It seems the field has one attribute, "ignore_above": 256.
Is it cause the problem. if string is longer than 256,it will be ignored when doing aggregation?
I believe it will only index the first 256 bytes of the not_analyzed string, which could explain why expressions that differ only after the 256th byte gets grouped together.
How to change it , such as to 1024 bytes.
You will need to change this in your index template.
I'm using logstash to send data to es.
It seems that index template has no impact on existing indices.
If I want to change the existing indices, what can I do?

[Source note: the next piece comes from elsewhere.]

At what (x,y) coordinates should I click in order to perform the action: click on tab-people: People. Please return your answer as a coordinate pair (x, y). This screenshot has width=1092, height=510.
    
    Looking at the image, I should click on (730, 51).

And when I tried to update mappings,
curl -XPUT 'http://myesurl/logstash-2016.08.16/_mapping/slowquery' -d '
"properties": {
"Pattern": {
"type": "string",
"norms": {
"enabled": false
},
"fielddata": {
"format": "disabled"
},
"fields": {
"raw": {
"type": "string",
"index": "not_analyzed",
"ignore_above": 2560
}
}
},
"SQL": {
"type": "string",
"norms": {
"enabled": false
},
"fielddata": {
"format": "disabled"
},
"fields": {
"raw": {
"type": "string",
"index": "not_analyzed",
"ignore_above": 2560
}
}
}
}
'
It returned error:
{"error":{"root_cause":[{"type":"not_x_content_exception","reason":"not_x_content_exception: Compressor detection can only be called on some xcontent bytes or compressed xcontent bytes"}],"type":"not_x_content_exception","reason":"not_x_content_exception: Compressor detection can only be called on some xcontent bytes or compressed xcontent bytes"},"status":500}
You can not change existing mappings, so you will need to reindex that data.
the data is send to es in json format by logstash.
If the mapping was not exist,es will create it automatically according to the structure of json string.
So I think , is it possible to configure the value of ignore_above in logstash data,so that the mapping will be correctlly created at the very start.
And the index is created by day, does index template impact on the slowquery mapping of all indices?
Any changes to the index template will only apply for new indices that are created. It will not affect existing ones, so the data in those may need to be reindexed.